GOALS:
1. In the passage on broadcasting in India, repeat word for word the stretch from "This book presents" through "the chapter outlines.".
2. Summarize the passage on broadcasting in India in two sentences.
3. According to the passage on broadcasting in India, what organizing concept shaped India's late colonial and postcolonial histories?

PASSAGE TO READ:
* * * * * * * * *
This book presents a new perspective on broadcasting by bringing together two neglected areas of research in studies of media in India—(a) the intertwined genealogies of sovereignty, public, religion, and nation in radio and television and (b) the spatiotemporal dynamics of broadcasting—into a single analytic inquiry. I argue that the spatiotemporalities of broadcasting and the interrelationships among the public, religion, and nation can be traced to an organizing concept that shaped India's late colonial and postcolonial histories: sovereignty. In what follows, I describe how sovereignty in its various incarnations functioned as an organizing concept for the associated ideas of public, religion, and nation; discuss the spatiotemporal underpinnings of broadcasting; elaborate the book's theoretical approach distinguishing it from other approaches; and sketch the chapter outlines.
* * * * * * * * *
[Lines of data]
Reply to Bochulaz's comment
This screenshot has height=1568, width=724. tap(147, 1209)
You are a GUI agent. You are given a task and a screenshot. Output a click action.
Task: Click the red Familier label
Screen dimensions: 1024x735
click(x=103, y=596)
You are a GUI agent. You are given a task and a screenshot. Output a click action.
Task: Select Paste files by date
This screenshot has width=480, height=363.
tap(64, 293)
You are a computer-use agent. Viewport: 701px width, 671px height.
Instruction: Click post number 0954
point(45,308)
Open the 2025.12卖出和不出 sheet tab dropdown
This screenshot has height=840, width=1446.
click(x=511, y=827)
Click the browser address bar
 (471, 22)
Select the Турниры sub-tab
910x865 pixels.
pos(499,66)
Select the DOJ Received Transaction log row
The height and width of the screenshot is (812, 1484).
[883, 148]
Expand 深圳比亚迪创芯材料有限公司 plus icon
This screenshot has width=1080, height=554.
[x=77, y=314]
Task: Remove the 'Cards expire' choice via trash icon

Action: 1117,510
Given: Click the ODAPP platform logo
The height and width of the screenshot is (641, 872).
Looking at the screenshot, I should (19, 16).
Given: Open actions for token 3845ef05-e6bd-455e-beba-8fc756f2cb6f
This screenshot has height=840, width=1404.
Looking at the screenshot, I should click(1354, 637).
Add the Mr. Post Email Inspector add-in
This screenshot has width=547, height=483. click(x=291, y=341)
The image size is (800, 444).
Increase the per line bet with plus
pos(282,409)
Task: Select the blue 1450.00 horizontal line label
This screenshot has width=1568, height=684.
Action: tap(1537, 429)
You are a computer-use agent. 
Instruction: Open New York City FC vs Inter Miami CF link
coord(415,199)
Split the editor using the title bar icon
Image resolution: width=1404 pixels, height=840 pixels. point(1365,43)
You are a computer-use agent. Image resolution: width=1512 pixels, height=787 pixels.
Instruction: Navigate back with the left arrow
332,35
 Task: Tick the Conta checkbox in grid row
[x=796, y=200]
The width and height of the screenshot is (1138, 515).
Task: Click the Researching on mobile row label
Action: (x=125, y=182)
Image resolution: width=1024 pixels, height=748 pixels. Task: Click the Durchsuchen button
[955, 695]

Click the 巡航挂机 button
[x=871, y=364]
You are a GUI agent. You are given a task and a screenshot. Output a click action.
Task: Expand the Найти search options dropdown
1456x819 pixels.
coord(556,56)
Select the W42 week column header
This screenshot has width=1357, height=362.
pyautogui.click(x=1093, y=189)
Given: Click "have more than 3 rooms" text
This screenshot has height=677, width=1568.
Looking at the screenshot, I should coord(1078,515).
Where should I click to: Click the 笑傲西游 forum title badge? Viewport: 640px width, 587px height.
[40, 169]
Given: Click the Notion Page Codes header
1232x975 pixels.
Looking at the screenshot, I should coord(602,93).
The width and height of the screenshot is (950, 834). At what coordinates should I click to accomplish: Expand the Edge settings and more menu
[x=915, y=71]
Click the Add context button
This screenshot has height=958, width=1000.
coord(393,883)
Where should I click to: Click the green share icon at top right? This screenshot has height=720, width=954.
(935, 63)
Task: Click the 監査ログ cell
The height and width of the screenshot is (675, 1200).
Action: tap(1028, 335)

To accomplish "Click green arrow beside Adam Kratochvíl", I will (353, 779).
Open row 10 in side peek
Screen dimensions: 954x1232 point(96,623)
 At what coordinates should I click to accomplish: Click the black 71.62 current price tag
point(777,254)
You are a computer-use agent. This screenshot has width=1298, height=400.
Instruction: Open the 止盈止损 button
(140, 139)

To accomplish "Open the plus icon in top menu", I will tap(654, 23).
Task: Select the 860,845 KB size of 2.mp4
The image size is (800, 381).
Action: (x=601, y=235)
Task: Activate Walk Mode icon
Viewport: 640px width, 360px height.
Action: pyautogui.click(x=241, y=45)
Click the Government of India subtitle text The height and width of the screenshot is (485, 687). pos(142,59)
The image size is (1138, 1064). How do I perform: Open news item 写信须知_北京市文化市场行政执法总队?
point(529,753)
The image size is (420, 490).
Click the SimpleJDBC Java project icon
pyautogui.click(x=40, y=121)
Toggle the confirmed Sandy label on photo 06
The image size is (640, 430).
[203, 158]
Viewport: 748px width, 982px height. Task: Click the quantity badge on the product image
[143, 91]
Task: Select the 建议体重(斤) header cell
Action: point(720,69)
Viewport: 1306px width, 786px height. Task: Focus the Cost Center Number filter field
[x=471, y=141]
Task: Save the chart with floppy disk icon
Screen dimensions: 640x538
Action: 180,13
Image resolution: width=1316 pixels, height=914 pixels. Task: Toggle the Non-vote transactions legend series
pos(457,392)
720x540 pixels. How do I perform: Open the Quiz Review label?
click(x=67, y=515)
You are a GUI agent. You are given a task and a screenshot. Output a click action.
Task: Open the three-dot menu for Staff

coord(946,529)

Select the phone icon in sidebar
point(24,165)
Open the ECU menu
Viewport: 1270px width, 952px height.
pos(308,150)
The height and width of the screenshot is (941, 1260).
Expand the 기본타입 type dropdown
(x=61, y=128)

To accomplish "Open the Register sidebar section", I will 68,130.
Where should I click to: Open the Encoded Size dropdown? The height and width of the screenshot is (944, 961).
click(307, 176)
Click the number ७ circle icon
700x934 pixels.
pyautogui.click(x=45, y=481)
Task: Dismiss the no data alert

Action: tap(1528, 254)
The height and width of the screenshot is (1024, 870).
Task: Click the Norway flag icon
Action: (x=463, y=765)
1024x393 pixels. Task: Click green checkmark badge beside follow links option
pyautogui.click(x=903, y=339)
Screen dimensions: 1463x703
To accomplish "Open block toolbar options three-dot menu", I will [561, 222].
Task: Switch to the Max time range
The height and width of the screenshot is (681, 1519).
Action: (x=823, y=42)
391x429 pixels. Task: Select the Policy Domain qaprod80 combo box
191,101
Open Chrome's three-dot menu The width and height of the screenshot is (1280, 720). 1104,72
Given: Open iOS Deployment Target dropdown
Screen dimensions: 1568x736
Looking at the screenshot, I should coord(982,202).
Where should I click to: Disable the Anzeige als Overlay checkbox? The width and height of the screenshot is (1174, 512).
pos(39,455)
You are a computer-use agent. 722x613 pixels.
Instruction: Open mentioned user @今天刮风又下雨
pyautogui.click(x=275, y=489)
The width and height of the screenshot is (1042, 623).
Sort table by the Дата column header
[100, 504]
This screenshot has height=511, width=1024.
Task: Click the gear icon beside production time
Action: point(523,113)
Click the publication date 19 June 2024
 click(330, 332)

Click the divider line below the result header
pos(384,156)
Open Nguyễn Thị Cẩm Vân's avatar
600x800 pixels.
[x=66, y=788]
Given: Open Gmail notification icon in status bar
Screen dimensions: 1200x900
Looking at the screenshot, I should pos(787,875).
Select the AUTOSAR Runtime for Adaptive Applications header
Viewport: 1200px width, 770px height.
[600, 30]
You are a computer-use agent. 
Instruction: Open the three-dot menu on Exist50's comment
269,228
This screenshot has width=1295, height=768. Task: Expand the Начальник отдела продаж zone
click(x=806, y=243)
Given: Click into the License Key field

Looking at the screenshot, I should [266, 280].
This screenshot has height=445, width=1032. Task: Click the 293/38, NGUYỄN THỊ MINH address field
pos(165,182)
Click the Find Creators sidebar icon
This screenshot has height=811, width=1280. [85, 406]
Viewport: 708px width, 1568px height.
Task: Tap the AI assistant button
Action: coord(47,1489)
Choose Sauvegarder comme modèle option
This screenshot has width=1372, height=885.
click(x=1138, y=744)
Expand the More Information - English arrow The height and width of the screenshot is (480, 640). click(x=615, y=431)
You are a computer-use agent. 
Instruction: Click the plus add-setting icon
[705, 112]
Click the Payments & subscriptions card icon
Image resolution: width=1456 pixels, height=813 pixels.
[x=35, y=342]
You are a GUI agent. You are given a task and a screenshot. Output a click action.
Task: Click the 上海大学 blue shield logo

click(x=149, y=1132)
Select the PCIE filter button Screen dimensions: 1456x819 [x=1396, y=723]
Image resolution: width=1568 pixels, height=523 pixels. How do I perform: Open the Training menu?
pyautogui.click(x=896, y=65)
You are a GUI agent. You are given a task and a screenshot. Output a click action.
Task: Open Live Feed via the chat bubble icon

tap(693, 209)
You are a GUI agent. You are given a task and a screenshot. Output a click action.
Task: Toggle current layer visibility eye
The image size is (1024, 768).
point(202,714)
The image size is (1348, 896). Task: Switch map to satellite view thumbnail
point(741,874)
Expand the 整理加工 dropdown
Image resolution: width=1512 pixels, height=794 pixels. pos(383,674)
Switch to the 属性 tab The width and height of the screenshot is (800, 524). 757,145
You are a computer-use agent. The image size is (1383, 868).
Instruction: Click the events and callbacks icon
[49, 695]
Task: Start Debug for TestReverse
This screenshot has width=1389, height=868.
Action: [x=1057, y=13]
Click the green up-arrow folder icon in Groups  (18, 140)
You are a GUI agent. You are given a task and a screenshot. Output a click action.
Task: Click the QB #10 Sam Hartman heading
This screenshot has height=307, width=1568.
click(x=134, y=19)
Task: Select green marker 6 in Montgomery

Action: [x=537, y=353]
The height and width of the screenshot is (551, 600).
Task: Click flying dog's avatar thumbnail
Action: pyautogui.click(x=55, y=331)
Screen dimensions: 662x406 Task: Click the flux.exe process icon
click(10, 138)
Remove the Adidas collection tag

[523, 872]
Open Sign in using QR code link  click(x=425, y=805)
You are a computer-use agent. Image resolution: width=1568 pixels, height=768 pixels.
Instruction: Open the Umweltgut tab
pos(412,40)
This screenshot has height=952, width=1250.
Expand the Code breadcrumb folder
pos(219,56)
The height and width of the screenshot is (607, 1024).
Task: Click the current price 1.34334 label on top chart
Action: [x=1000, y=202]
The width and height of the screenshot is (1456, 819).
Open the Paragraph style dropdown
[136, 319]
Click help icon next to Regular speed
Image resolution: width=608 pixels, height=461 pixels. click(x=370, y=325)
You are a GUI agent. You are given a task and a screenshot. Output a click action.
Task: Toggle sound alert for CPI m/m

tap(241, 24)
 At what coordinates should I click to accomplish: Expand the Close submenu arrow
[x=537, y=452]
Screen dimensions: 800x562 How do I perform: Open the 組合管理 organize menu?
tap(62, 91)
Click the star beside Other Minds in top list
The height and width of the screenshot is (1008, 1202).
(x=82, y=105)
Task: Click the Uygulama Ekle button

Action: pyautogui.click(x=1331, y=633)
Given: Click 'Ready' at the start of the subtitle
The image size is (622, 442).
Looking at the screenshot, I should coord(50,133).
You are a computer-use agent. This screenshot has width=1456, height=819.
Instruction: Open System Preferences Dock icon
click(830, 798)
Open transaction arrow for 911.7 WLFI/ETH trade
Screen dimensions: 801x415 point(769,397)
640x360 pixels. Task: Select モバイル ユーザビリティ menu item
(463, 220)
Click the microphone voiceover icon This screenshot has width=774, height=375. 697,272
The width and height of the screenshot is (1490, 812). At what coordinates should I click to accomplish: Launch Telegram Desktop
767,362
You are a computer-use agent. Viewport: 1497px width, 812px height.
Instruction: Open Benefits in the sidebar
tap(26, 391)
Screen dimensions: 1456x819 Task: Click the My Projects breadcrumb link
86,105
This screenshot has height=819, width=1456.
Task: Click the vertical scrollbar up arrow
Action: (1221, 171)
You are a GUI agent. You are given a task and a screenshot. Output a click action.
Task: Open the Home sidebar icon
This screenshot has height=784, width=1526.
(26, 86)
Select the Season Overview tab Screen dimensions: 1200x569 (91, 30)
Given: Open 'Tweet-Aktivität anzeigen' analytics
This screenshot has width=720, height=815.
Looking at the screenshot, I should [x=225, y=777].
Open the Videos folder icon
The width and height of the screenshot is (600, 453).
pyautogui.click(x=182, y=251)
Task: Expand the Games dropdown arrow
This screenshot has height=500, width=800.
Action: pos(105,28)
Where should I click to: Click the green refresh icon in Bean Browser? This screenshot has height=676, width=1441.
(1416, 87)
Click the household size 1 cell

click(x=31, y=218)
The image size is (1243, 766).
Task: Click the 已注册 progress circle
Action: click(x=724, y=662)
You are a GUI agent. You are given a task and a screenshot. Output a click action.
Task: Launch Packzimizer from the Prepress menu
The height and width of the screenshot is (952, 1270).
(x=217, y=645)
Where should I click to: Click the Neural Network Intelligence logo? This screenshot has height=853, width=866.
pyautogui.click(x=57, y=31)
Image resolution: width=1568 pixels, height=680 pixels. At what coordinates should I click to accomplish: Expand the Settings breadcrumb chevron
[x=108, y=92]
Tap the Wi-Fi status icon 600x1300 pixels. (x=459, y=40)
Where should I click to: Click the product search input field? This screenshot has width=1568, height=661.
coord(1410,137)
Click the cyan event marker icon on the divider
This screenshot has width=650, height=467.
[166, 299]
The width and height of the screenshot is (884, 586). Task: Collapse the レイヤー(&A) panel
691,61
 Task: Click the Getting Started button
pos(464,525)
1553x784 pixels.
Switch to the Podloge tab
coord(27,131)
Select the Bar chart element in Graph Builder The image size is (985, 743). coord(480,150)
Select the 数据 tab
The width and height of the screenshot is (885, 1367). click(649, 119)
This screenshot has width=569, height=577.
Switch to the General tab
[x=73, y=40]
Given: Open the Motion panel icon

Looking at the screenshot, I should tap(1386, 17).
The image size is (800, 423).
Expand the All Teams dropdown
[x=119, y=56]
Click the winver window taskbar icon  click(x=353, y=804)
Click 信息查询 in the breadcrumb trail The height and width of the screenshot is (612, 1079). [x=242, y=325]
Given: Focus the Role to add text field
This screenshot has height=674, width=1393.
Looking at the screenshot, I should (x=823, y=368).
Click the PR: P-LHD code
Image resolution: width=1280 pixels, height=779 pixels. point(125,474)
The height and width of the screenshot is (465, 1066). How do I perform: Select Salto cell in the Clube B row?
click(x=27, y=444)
* * * * * * * * *
ANSWERS:
1.
This book presents a new perspective on broadcasting by bringing together two neglected areas of research in studies of media in India—(a) the intertwined genealogies of sovereignty, public, religion, and nation in radio and television and (b) the spatiotemporal dynamics of broadcasting—into a single analytic inquiry. I argue that the spatiotemporalities of broadcasting and the interrelationships among the public, religion, and nation can be traced to an organizing concept that shaped India's late colonial and postcolonial histories: sovereignty. In what follows, I describe how sovereignty in its various incarnations functioned as an organizing concept for the associated ideas of public, religion, and nation; discuss the spatiotemporal underpinnings of broadcasting; elaborate the book's theoretical approach distinguishing it from other approaches; and sketch the chapter outlines.

2. The book brings together two neglected areas of Indian media research, the intertwined genealogies of sovereignty, public, religion, and nation in radio and television, and the spatiotemporal dynamics of broadcasting, into a single analytic inquiry. It argues that both can be traced to sovereignty, an organizing concept that shaped India's late colonial and postcolonial histories.

3. Sovereignty.